La vera tragedia è nel corpo a corpo di un’attrazione condannata, nell’unica occasione concessa alla Rossa di cambiare città con un cliente che le ha giurato amore eterno. Perché della vita non si mai cosa può restare davvero, ma il rispetto del crimine straccia anche la sola relazione pulita di due che si vedono già sottoterra con una pallottola in bocca per mano della gente “scorpione”. Di Tommaso e Pietro la scrittura non nega certo il vizio e il sangue, li osserva mentre sniffano e vantano prodezze assassine per guadagni da parvenu. Ma se c’è una salvezza, è in quell’anima nera dell’uno che darebbe la vita per l’altro, un bene che non si può sprecare per niente.

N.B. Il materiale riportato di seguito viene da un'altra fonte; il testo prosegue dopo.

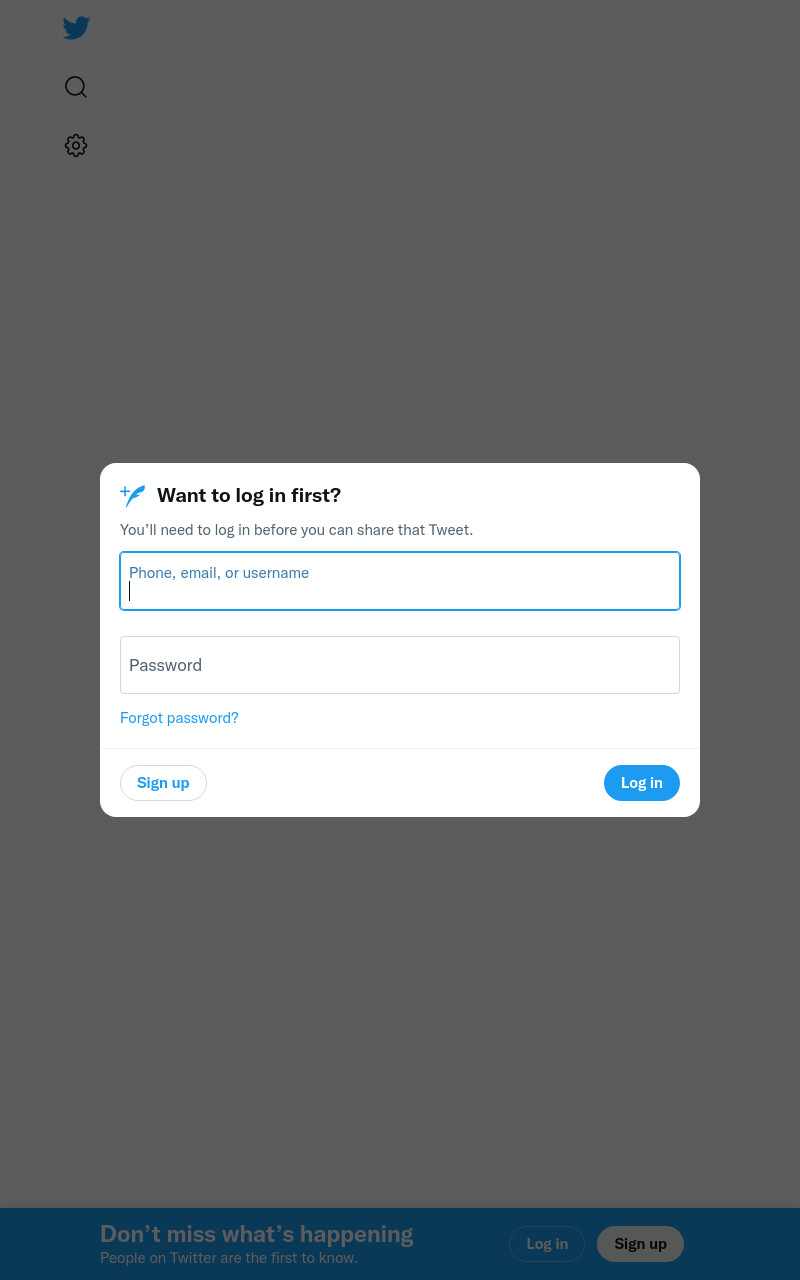Click Sign up button inside login dialog
Screen dimensions: 800x1280
click(163, 783)
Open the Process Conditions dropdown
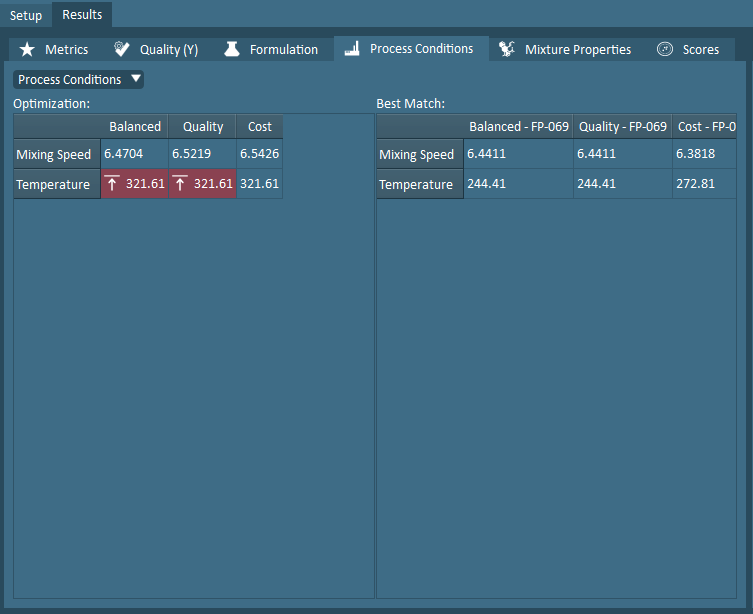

Fortunato Calvino inscena un punto senza ritorno, basterebbe un cenno a scadere nel melodrammatico che il dialetto napoletano stringe alle cosce di qualsiasi pronuncia. Ma nel finale di due rose al posto dei carnefici amanti e vittime c’è la doppia scelta di comprendere anche il mostro più infame. All’orrore si possono poi invertire i connotati. Si possono rovesciare contesti, date e protagonisti, come nel soffocante, Quelle due (ovvero la calunnia) di Lilian Hellman, per l’adattamento e regia di Luciano Melchionna.

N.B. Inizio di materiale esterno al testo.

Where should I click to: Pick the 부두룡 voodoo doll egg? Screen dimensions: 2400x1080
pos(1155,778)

Karen e Martha hanno risparmiato per anni per offrire un collegio di formazione alle ragazzine del New England, eppure, basta una punizione più giustificata delle altre per innescare in Mary, l’allieva bugiarda, un progetto di distruzione morale. Il suo bisbiglio insistente nell’orecchio della nonna diffonde la notizia che tra le due signorine esista da tempo una relazione “anormale”, parola presa in prestito dalla zia di Martha che in segreto accusa la nipote dello stesso abominio. Il delirio è breve, il processo per calunnia un fallimento e l’isolamento delle due donne uno stato di immobilità che logora e conduce Karen a rinunciare al proprio matrimonio e Martha - una bravissima Lucia Mascino - a dichiararsi per davvero dopo essere passata attraverso maldicenze efferate. Non c’è sparo più crudele allora di quello della stessa Martha rifiutata dall’amica-sorella, una rinuncia ad attendere la verità.

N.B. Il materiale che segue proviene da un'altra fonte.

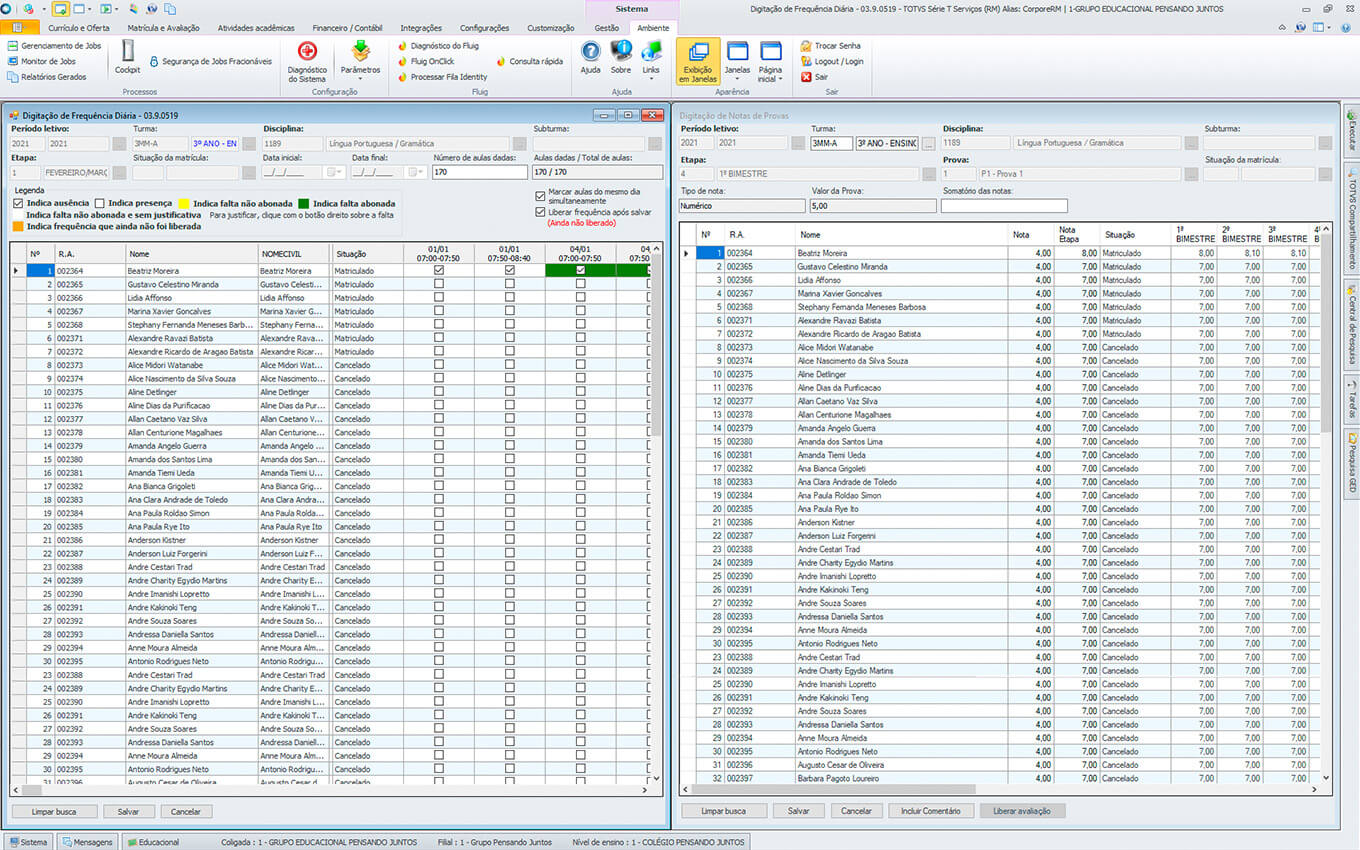Click Trocar Senha in the ribbon
1360x850 pixels.
(x=836, y=46)
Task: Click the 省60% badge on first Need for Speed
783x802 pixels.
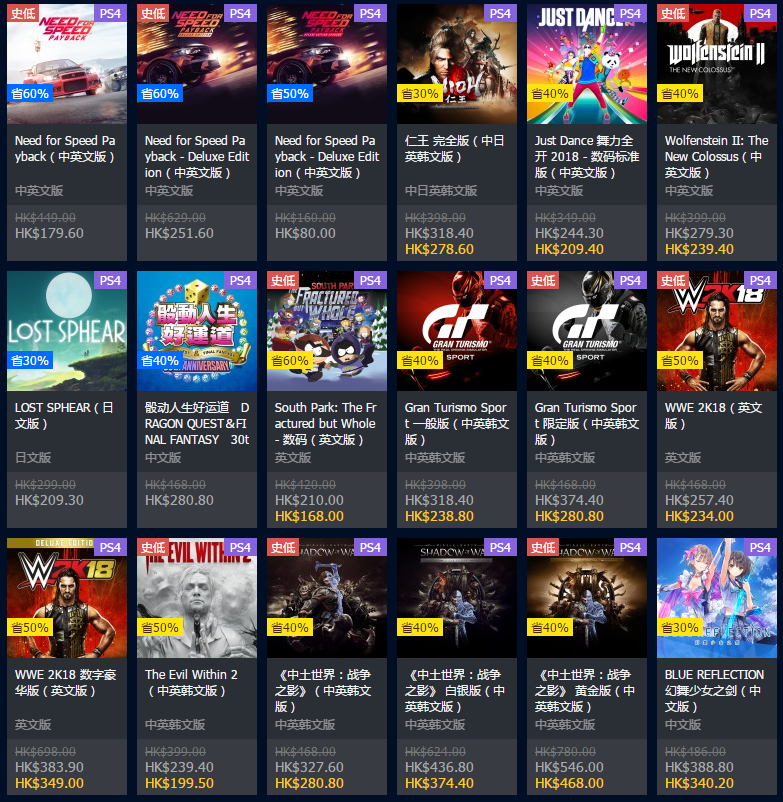Action: (x=30, y=94)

Melchionna dispone i propri attori in proscenio seduti cavalcioni e con lo sguardo fisso. Pochi i movimenti e una sola voce narrante, una violinista sul cui abito sono proiettate le immagini di una pellicola di William Wyler. Lo scarto dei corpi esecutori del dramma scompone la schiera solo alla fine, quando Karen decide di abbandonare tutto dopo aver seppellito Martha. Da quella fuga, necessaria a riabilitarsi da una inesistente e “peccaminosa relazione”, si sollevano definizioni che oggi gettano al massacro chiunque si conceda una libertà di diritto. La stessa che fa dire che certe perversioni vanno curate e dagli anni Trenta della Hellman non ha visto ritirare dai linguaggi globali le gerarchie di normalità.

Illecite visioni è allora più che mai un progetto fortemente voluto - e premiato per affluenza di pubblico - dalla coerenza qualitativa e sapiente della direzione di Mario Cervio Gualersi. Una sola regola su tutte: a teatro non esistono coincidenze fortuite, ma patti di civiltà.